Stored items —
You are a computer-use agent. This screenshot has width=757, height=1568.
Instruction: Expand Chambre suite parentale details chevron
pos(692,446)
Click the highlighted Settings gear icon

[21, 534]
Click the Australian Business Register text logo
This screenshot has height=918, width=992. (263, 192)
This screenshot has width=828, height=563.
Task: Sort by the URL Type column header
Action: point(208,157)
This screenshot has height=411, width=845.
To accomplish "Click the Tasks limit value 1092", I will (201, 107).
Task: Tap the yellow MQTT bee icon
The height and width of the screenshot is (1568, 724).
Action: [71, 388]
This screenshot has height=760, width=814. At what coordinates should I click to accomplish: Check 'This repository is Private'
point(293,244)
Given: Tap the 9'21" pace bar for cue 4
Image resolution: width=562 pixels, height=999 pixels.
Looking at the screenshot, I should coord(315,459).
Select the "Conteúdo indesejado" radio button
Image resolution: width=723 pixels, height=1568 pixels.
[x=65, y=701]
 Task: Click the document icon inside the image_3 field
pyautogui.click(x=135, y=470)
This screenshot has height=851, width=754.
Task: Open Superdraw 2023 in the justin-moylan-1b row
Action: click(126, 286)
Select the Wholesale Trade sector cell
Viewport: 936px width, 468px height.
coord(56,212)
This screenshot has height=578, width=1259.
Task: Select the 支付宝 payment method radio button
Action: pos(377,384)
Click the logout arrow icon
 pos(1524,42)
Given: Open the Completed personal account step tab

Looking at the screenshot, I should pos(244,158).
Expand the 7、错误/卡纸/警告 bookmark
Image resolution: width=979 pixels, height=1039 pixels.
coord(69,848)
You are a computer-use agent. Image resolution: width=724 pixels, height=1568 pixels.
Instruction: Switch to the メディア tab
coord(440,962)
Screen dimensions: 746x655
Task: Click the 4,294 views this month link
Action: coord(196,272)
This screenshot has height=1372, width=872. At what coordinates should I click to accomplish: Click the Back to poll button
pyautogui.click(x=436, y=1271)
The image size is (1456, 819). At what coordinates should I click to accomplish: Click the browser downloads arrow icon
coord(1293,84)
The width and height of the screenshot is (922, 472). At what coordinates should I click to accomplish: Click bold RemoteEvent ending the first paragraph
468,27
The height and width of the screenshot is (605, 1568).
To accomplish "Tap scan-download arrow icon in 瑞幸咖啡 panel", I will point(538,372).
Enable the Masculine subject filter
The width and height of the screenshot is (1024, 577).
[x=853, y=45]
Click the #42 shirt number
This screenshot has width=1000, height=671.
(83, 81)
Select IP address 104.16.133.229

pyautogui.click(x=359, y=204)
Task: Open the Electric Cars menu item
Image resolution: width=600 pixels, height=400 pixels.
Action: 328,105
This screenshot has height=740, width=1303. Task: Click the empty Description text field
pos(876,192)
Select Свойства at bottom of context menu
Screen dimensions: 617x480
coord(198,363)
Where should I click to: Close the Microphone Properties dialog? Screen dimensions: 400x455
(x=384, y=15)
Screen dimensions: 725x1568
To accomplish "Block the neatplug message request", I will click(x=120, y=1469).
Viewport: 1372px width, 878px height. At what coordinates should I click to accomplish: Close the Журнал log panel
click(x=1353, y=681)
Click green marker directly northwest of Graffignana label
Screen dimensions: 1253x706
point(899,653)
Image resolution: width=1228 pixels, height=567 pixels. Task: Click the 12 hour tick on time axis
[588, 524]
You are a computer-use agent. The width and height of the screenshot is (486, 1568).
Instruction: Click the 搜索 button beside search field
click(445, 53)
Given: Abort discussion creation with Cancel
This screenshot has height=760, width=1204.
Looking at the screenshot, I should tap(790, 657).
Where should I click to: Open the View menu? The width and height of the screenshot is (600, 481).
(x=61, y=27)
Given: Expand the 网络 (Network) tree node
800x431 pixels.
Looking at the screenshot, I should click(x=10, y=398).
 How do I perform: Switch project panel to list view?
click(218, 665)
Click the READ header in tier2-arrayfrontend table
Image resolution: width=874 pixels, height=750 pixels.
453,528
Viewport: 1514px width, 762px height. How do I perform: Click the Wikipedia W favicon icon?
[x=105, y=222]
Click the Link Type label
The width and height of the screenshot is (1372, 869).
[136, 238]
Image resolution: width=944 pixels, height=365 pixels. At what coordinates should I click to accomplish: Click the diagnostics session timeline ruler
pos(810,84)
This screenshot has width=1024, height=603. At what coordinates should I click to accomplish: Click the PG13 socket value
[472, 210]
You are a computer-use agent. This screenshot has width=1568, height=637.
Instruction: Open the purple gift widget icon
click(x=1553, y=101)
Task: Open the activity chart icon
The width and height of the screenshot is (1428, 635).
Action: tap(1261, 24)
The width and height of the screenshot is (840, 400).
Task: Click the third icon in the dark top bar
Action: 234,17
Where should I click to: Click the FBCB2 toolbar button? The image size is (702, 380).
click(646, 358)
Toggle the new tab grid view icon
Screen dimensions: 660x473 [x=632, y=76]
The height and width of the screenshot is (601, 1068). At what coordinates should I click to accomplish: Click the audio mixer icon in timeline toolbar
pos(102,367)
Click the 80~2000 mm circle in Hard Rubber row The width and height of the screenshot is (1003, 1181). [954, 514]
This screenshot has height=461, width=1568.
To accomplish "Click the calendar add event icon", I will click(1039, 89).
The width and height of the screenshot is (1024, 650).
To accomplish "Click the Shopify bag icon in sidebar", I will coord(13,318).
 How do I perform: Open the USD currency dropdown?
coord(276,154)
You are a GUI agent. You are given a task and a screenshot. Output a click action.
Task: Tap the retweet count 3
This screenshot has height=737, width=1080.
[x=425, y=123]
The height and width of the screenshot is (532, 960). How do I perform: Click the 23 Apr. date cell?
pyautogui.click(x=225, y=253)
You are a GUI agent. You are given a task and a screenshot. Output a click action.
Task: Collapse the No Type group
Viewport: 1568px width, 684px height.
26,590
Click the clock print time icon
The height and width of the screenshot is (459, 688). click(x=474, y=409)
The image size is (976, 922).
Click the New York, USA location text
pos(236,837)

Required action —
Each record is to be retyped exactly as written.

Response box —
You are a computer-use agent. This screenshot has width=757, height=1568.
Instruction: Expand Chambre suite parentale details chevron
pos(692,446)
Click the highlighted Settings gear icon

[21, 534]
Click the Australian Business Register text logo
This screenshot has height=918, width=992. (263, 192)
This screenshot has width=828, height=563.
Task: Sort by the URL Type column header
Action: point(208,157)
This screenshot has height=411, width=845.
To accomplish "Click the Tasks limit value 1092", I will (201, 107).
Task: Tap the yellow MQTT bee icon
The height and width of the screenshot is (1568, 724).
Action: [71, 388]
This screenshot has height=760, width=814. At what coordinates should I click to accomplish: Check 'This repository is Private'
point(293,244)
Given: Tap the 9'21" pace bar for cue 4
Image resolution: width=562 pixels, height=999 pixels.
Looking at the screenshot, I should coord(315,459).
Select the "Conteúdo indesejado" radio button
Image resolution: width=723 pixels, height=1568 pixels.
[x=65, y=701]
 Task: Click the document icon inside the image_3 field
pyautogui.click(x=135, y=470)
This screenshot has height=851, width=754.
Task: Open Superdraw 2023 in the justin-moylan-1b row
Action: click(126, 286)
Select the Wholesale Trade sector cell
Viewport: 936px width, 468px height.
coord(56,212)
This screenshot has height=578, width=1259.
Task: Select the 支付宝 payment method radio button
Action: pos(377,384)
Click the logout arrow icon
 pos(1524,42)
Given: Open the Completed personal account step tab

Looking at the screenshot, I should pos(244,158).
Expand the 7、错误/卡纸/警告 bookmark
Image resolution: width=979 pixels, height=1039 pixels.
coord(69,848)
You are a computer-use agent. Image resolution: width=724 pixels, height=1568 pixels.
Instruction: Switch to the メディア tab
coord(440,962)
Screen dimensions: 746x655
Task: Click the 4,294 views this month link
Action: coord(196,272)
This screenshot has height=1372, width=872. At what coordinates should I click to accomplish: Click the Back to poll button
pyautogui.click(x=436, y=1271)
The image size is (1456, 819). At what coordinates should I click to accomplish: Click the browser downloads arrow icon
coord(1293,84)
The width and height of the screenshot is (922, 472). At what coordinates should I click to accomplish: Click bold RemoteEvent ending the first paragraph
468,27
The height and width of the screenshot is (605, 1568).
To accomplish "Tap scan-download arrow icon in 瑞幸咖啡 panel", I will point(538,372).
Enable the Masculine subject filter
The width and height of the screenshot is (1024, 577).
[x=853, y=45]
Click the #42 shirt number
This screenshot has width=1000, height=671.
(83, 81)
Select IP address 104.16.133.229

pyautogui.click(x=359, y=204)
Task: Open the Electric Cars menu item
Image resolution: width=600 pixels, height=400 pixels.
Action: 328,105
This screenshot has height=740, width=1303. Task: Click the empty Description text field
pos(876,192)
Select Свойства at bottom of context menu
Screen dimensions: 617x480
coord(198,363)
Where should I click to: Close the Microphone Properties dialog? Screen dimensions: 400x455
(x=384, y=15)
Screen dimensions: 725x1568
To accomplish "Block the neatplug message request", I will click(x=120, y=1469).
Viewport: 1372px width, 878px height. At what coordinates should I click to accomplish: Close the Журнал log panel
click(x=1353, y=681)
Click green marker directly northwest of Graffignana label
Screen dimensions: 1253x706
point(899,653)
Image resolution: width=1228 pixels, height=567 pixels. Task: Click the 12 hour tick on time axis
[588, 524]
You are a computer-use agent. The width and height of the screenshot is (486, 1568).
Instruction: Click the 搜索 button beside search field
click(445, 53)
Given: Abort discussion creation with Cancel
This screenshot has height=760, width=1204.
Looking at the screenshot, I should tap(790, 657).
Where should I click to: Open the View menu? The width and height of the screenshot is (600, 481).
(x=61, y=27)
Given: Expand the 网络 (Network) tree node
800x431 pixels.
Looking at the screenshot, I should click(x=10, y=398).
 How do I perform: Switch project panel to list view?
click(218, 665)
Click the READ header in tier2-arrayfrontend table
Image resolution: width=874 pixels, height=750 pixels.
453,528
Viewport: 1514px width, 762px height. How do I perform: Click the Wikipedia W favicon icon?
[x=105, y=222]
Click the Link Type label
The width and height of the screenshot is (1372, 869).
[136, 238]
Image resolution: width=944 pixels, height=365 pixels. At what coordinates should I click to accomplish: Click the diagnostics session timeline ruler
pos(810,84)
This screenshot has width=1024, height=603. At what coordinates should I click to accomplish: Click the PG13 socket value
[472, 210]
You are a computer-use agent. This screenshot has width=1568, height=637.
Instruction: Open the purple gift widget icon
click(x=1553, y=101)
Task: Open the activity chart icon
The width and height of the screenshot is (1428, 635).
Action: tap(1261, 24)
The width and height of the screenshot is (840, 400).
Task: Click the third icon in the dark top bar
Action: 234,17
Where should I click to: Click the FBCB2 toolbar button? The image size is (702, 380).
click(646, 358)
Toggle the new tab grid view icon
Screen dimensions: 660x473 [x=632, y=76]
The height and width of the screenshot is (601, 1068). At what coordinates should I click to accomplish: Click the audio mixer icon in timeline toolbar
pos(102,367)
Click the 80~2000 mm circle in Hard Rubber row The width and height of the screenshot is (1003, 1181). [954, 514]
This screenshot has height=461, width=1568.
To accomplish "Click the calendar add event icon", I will click(1039, 89).
The width and height of the screenshot is (1024, 650).
To accomplish "Click the Shopify bag icon in sidebar", I will coord(13,318).
 How do I perform: Open the USD currency dropdown?
coord(276,154)
You are a GUI agent. You are given a task and a screenshot. Output a click action.
Task: Tap the retweet count 3
This screenshot has height=737, width=1080.
[x=425, y=123]
The height and width of the screenshot is (532, 960). How do I perform: Click the 23 Apr. date cell?
pyautogui.click(x=225, y=253)
You are a GUI agent. You are given a task and a screenshot. Output a click action.
Task: Collapse the No Type group
Viewport: 1568px width, 684px height.
26,590
Click the clock print time icon
The height and width of the screenshot is (459, 688). click(x=474, y=409)
The image size is (976, 922).
Click the New York, USA location text
pos(236,837)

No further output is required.